## Objectifs
[a] Traduisez en anglais cette phrase de l'article sur les affiches de Malte Martin : « Elles sont des plages de silence qui font entendre les mots en noir sur blanc. »
[b] Résumez en deux phrases l'article sur les affiches de Malte Martin.
[c] Recopiez tout le passage de l'article sur les affiches de Malte Martin qui va de « Chez Malte Martin, pas » jusqu'à « y apparaissent différemment. ».

## Extrait
***

ART | CRITIQUE

Double Vie

PMarine Drouin
@07 Jan 2010

Les affiches de Malte Martin habitent les couloirs du métro depuis plusieurs saisons théâtrales sans se fondre dans le bruit des réclames. Elles sont des plages de silence qui font entendre les mots en noir sur blanc. Son travail de surface prend le relief des expériences déployées dans l’espace urbain par le laboratoire Agrafmobile, l’autre dimension de sa « double vie ».

Chez Malte Martin, pas d’images mais un jeu d’aplats, des formes archaïques ou un travail de typographie. Et pourtant que d’espace! Un paradoxe animé par une activité à deux têtes: l’atelier graphique pour la communication et le « théâtre visuel » Agrafmobile, laboratoire itinérant d’expérimentations publiques. En ville, les prises de paroles radicales comme les publicités les plus insipides sont vite relayées par d’autres. Malte Martin plasticien cherche à investir ce territoire de sorte que les mots y apparaissent différemment.

En 2002 à Chaumont, « le théâtre des questions » prend la forme d’un spectacle volatile, affranchi de la relation frontale aux murs du Festival. Agrafmobile y avait déjà travaillé la densité urbaine: pour « takalefaire », une forêt de pictogrammes des engagements des habitants faisait face à une terrasse de café, haut lieu du débat public planté de parasols.

***

## Enregistrements extraits

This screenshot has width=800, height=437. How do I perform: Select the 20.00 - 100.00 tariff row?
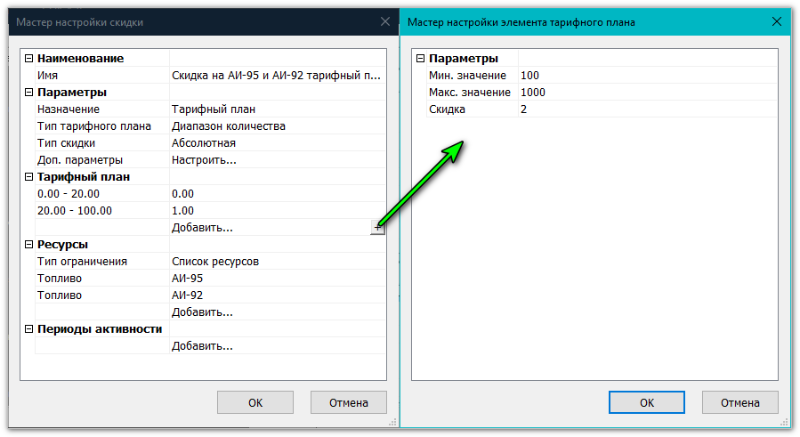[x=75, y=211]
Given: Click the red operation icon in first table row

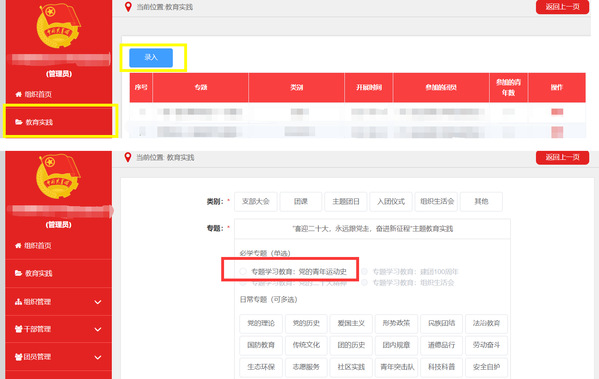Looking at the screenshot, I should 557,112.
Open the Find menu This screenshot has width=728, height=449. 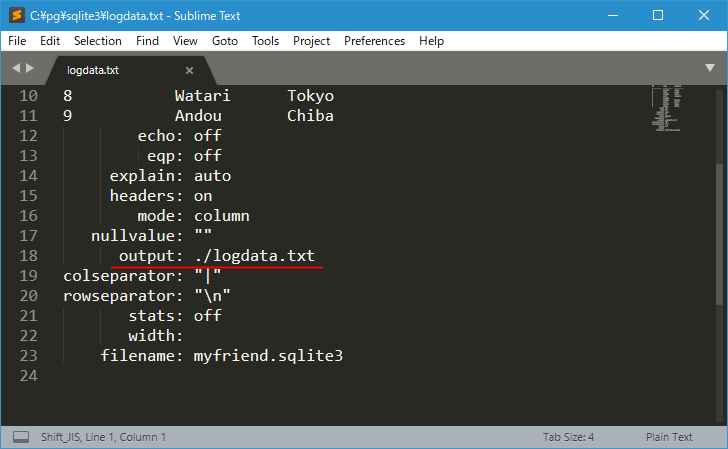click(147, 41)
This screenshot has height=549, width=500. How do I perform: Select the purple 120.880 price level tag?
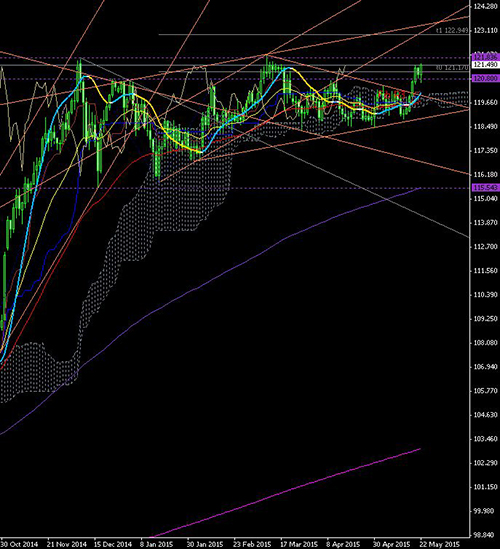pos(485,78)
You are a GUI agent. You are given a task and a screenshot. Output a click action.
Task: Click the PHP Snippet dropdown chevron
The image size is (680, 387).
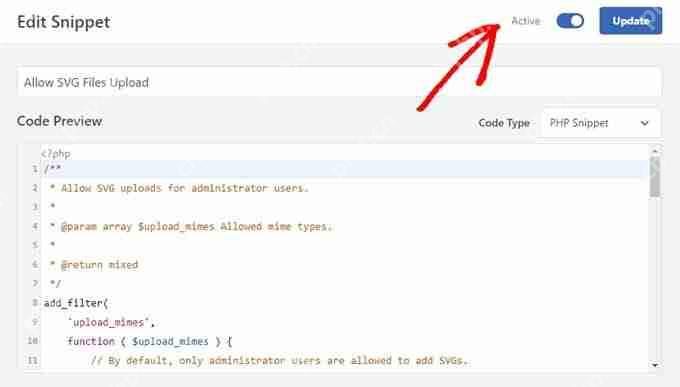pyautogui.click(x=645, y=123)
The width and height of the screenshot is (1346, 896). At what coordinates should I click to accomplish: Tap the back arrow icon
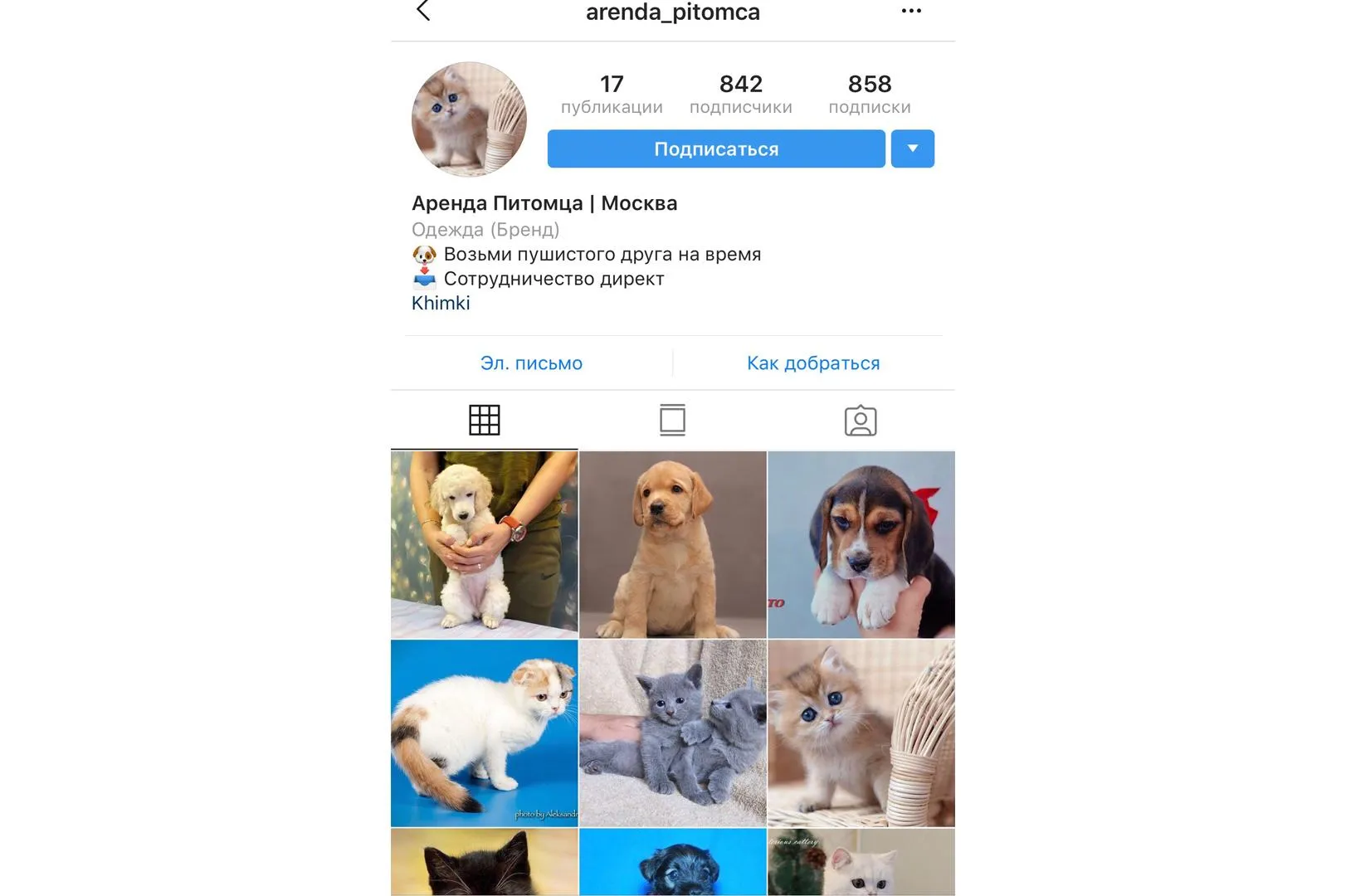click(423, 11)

***

## Tâches résolues
[a] They are stretches of silence that make the words heard in black and white.

[b] Les affiches de Malte Martin, présentes dans les couloirs du métro depuis plusieurs saisons théâtrales, se passent d'images au profit d'aplats, de formes archaïques et de typographie. Ce travail graphique se double des expériences menées dans l'espace urbain par le laboratoire itinérant Agrafmobile, comme « le théâtre des questions » à Chaumont en 2002, l'artiste cherchant à faire apparaître les mots différemment en ville.

[c]
Chez Malte Martin, pas d’images mais un jeu d’aplats, des formes archaïques ou un travail de typographie. Et pourtant que d’espace! Un paradoxe animé par une activité à deux têtes: l’atelier graphique pour la communication et le « théâtre visuel » Agrafmobile, laboratoire itinérant d’expérimentations publiques. En ville, les prises de paroles radicales comme les publicités les plus insipides sont vite relayées par d’autres. Malte Martin plasticien cherche à investir ce territoire de sorte que les mots y apparaissent différemment.